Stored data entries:
----

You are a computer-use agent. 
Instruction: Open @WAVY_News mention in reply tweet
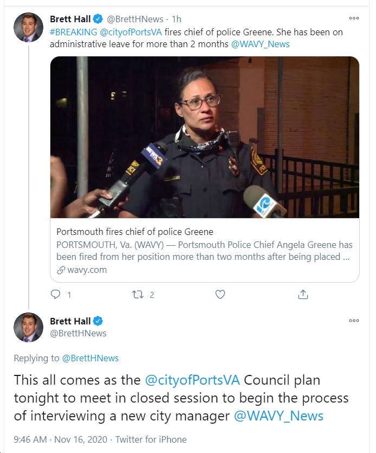click(x=278, y=416)
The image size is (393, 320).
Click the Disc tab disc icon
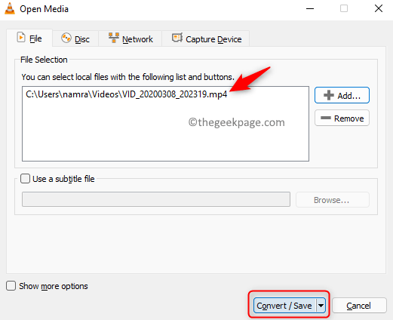point(66,38)
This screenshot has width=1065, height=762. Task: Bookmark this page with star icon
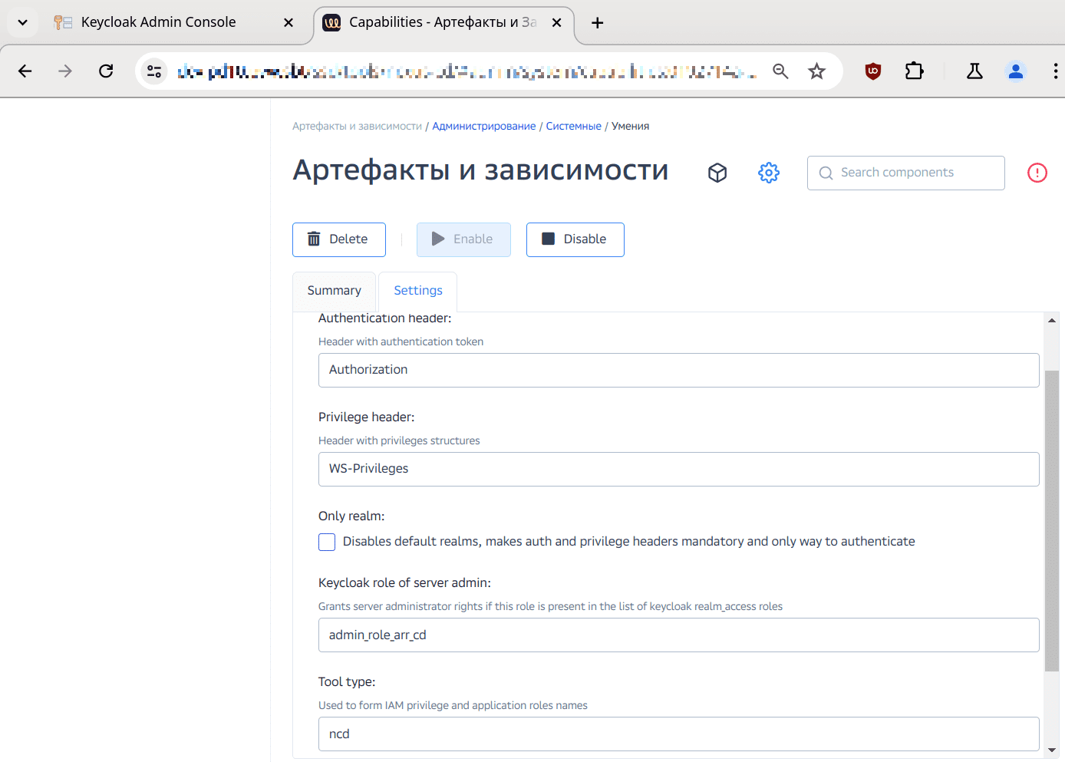[816, 71]
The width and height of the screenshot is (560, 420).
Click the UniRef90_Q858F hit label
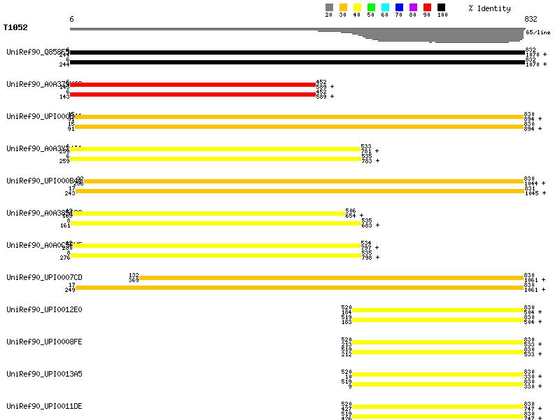(36, 52)
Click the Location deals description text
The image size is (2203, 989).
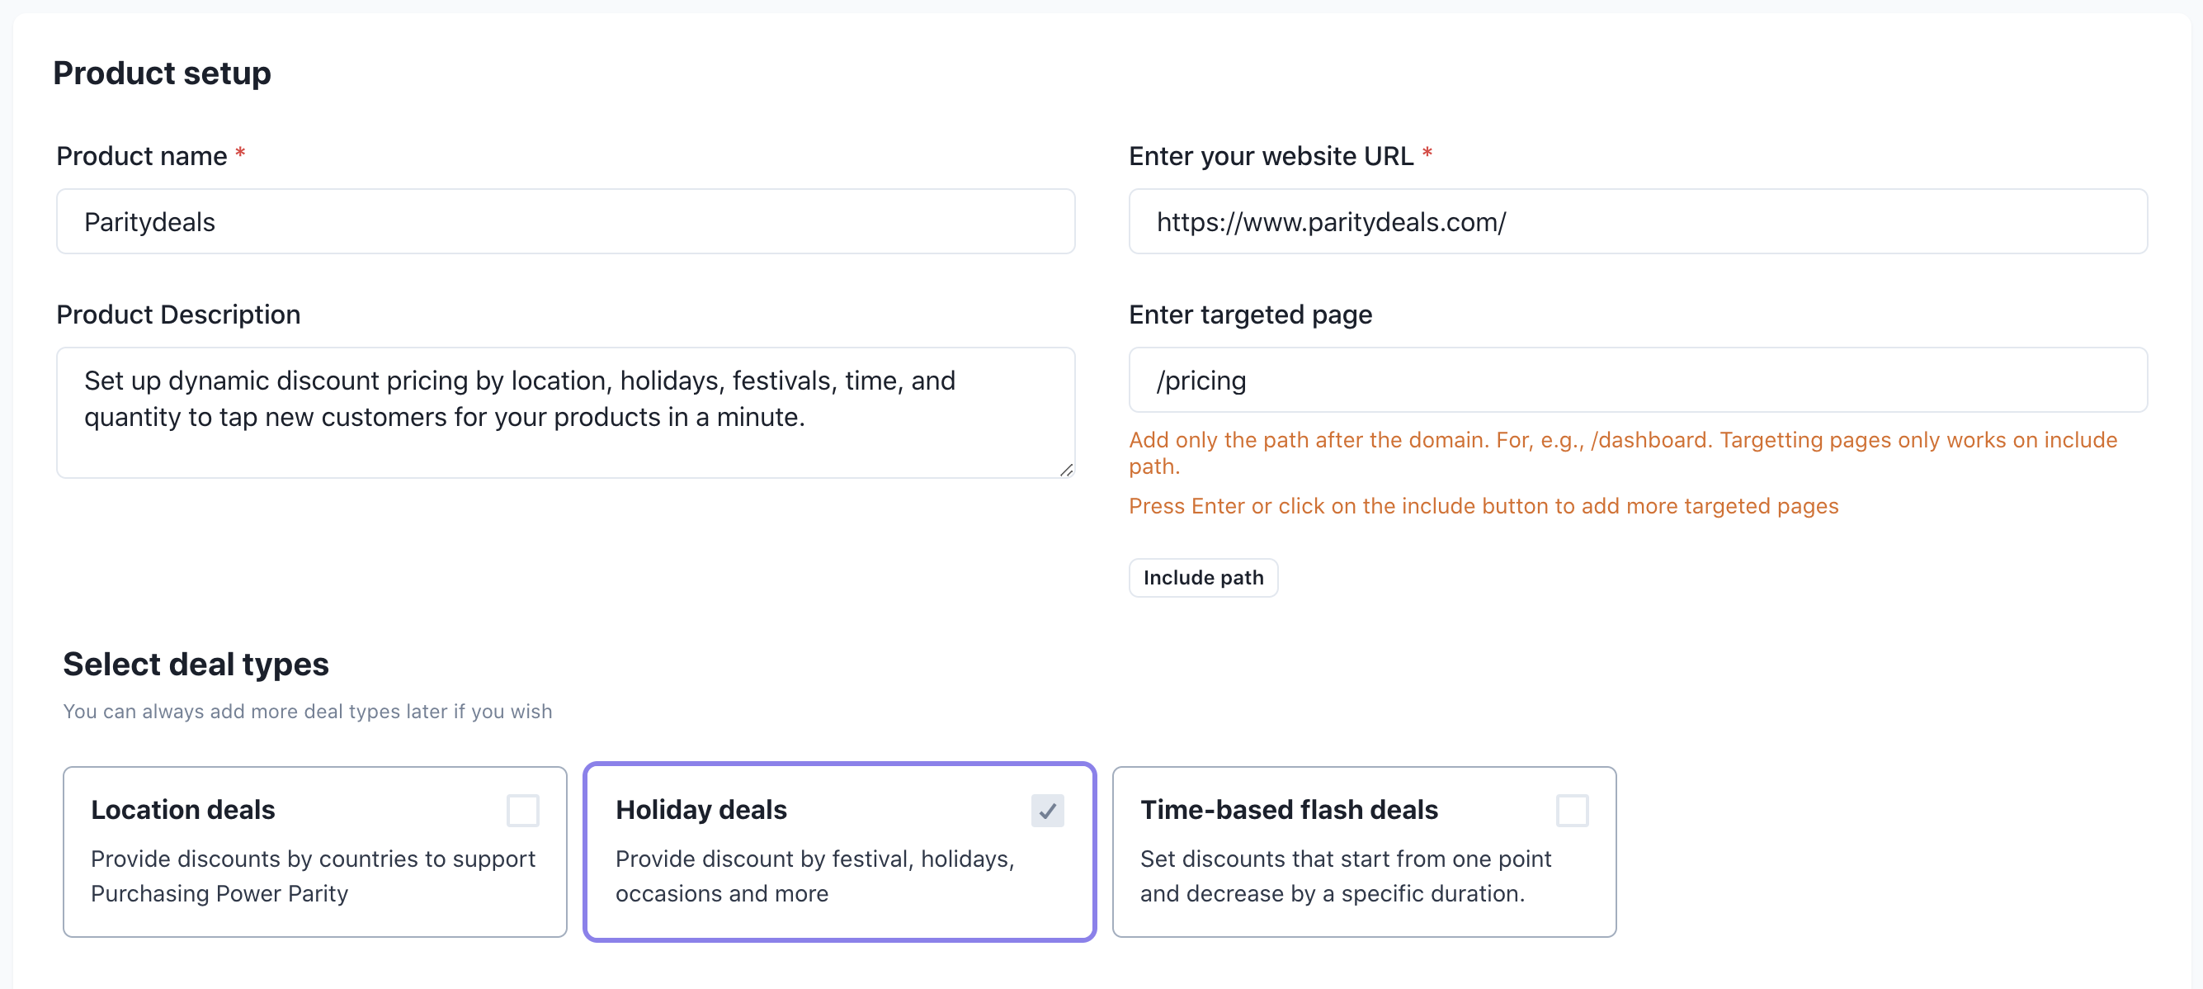point(313,875)
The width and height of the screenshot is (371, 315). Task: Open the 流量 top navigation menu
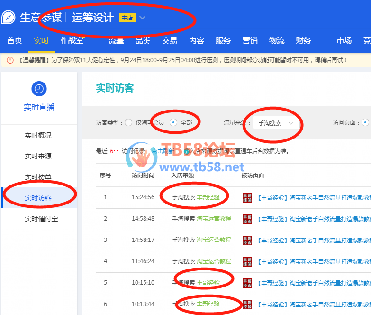point(116,41)
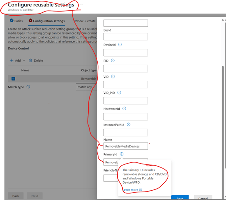Switch to the Basics tab

[16, 21]
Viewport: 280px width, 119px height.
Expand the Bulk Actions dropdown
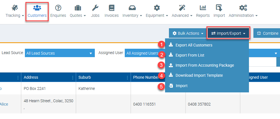pyautogui.click(x=187, y=33)
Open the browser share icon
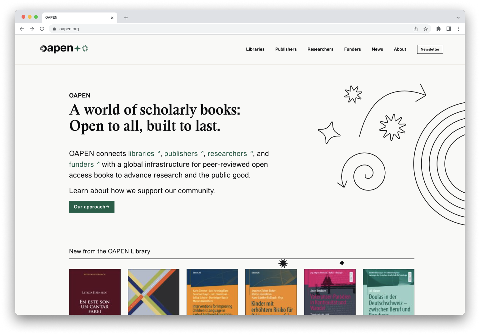Image resolution: width=480 pixels, height=335 pixels. [415, 29]
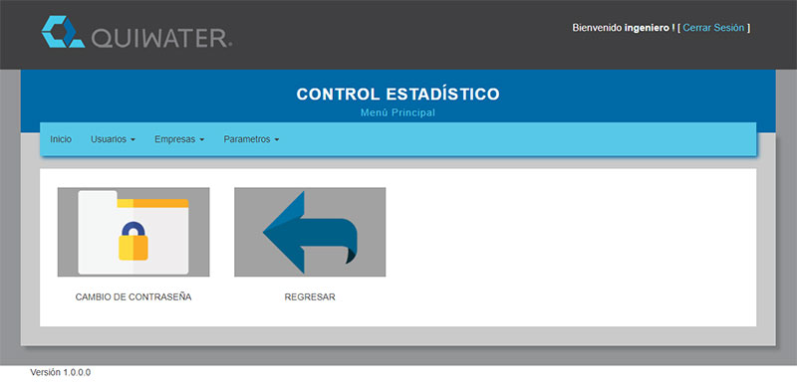Click the blue back arrow image
The image size is (797, 387).
click(310, 232)
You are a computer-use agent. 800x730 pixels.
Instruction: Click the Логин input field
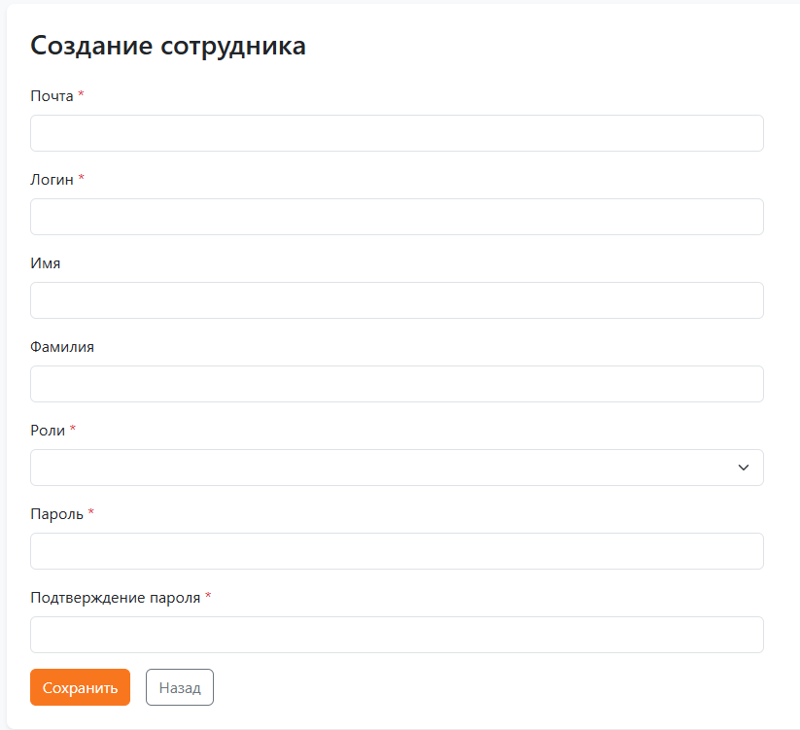397,217
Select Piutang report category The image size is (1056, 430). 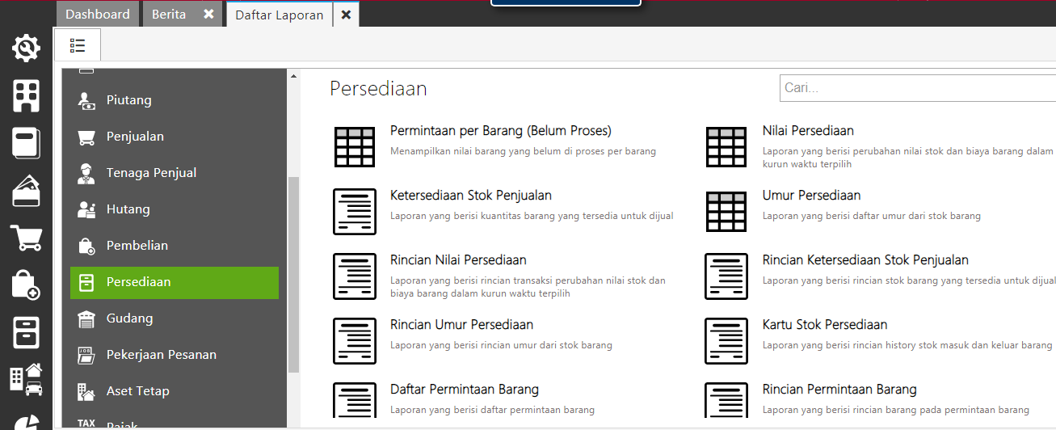click(128, 100)
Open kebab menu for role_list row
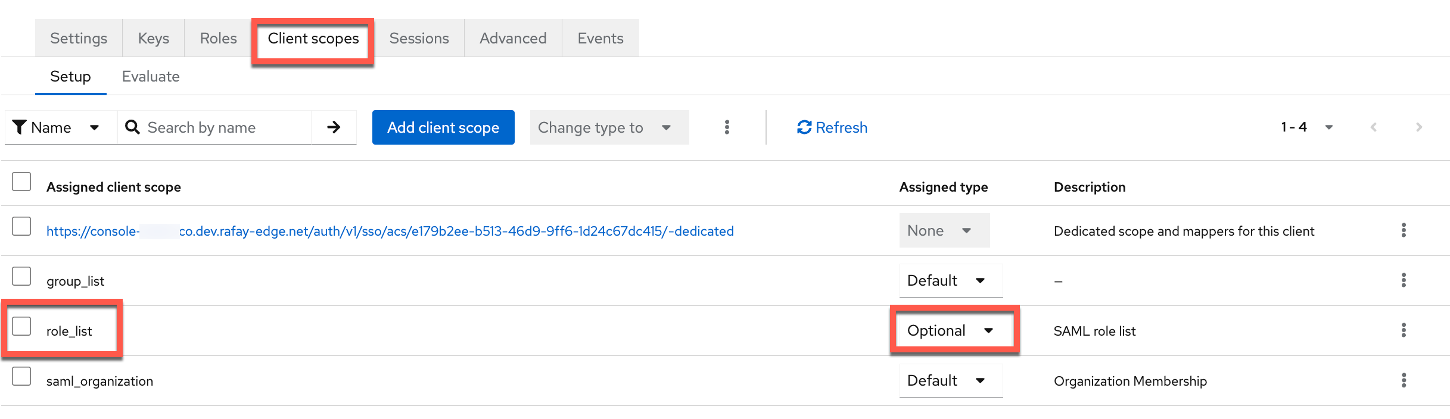Image resolution: width=1450 pixels, height=419 pixels. (x=1404, y=330)
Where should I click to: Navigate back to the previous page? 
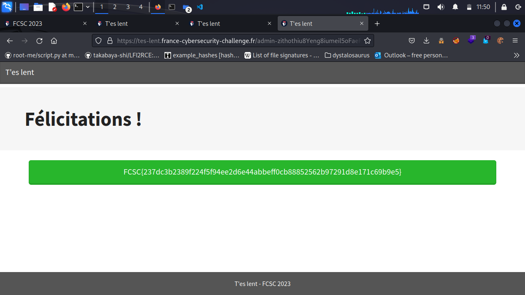tap(10, 41)
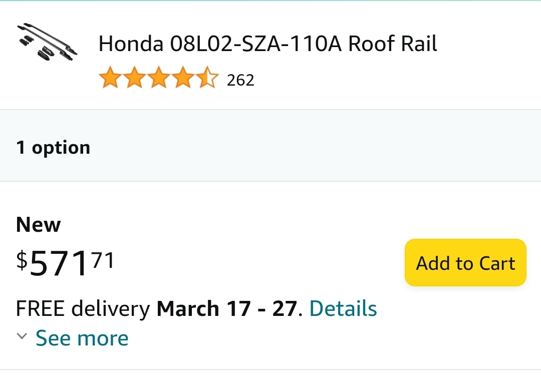Collapse the See more disclosure arrow
The width and height of the screenshot is (541, 381).
21,336
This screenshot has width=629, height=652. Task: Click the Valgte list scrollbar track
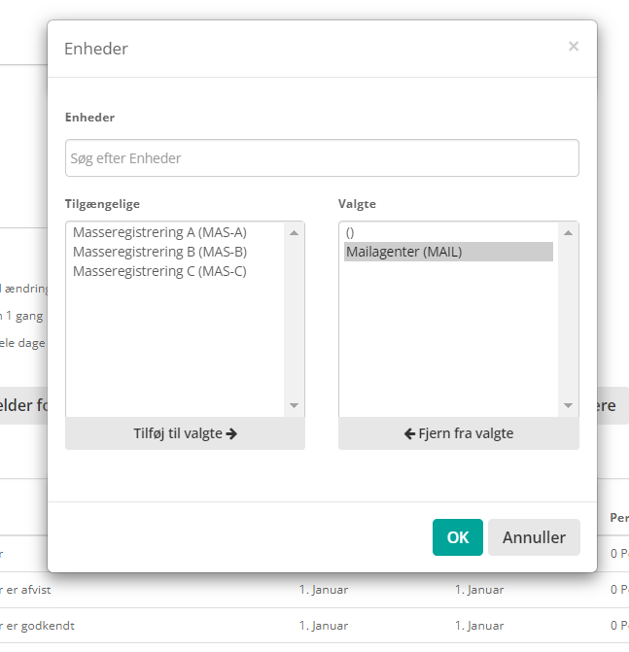569,321
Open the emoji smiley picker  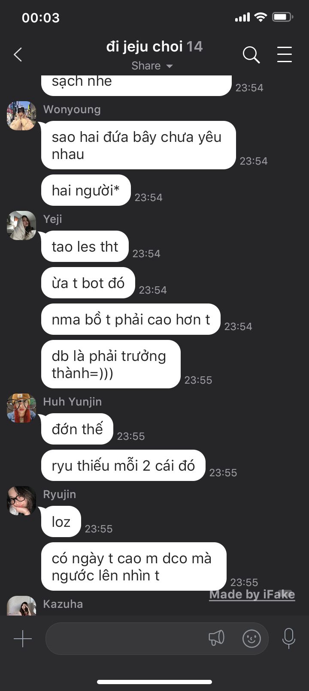tap(251, 639)
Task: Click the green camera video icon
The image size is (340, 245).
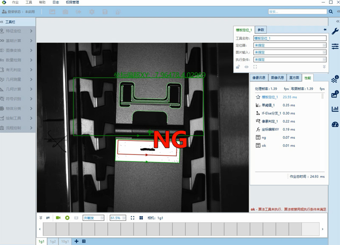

----

→ **What to work on**
Copy out the lines above with "agent" in them.

→ **Answer area**
You are a computer-use agent. 
You are a computer-use agent. 800x730 pixels.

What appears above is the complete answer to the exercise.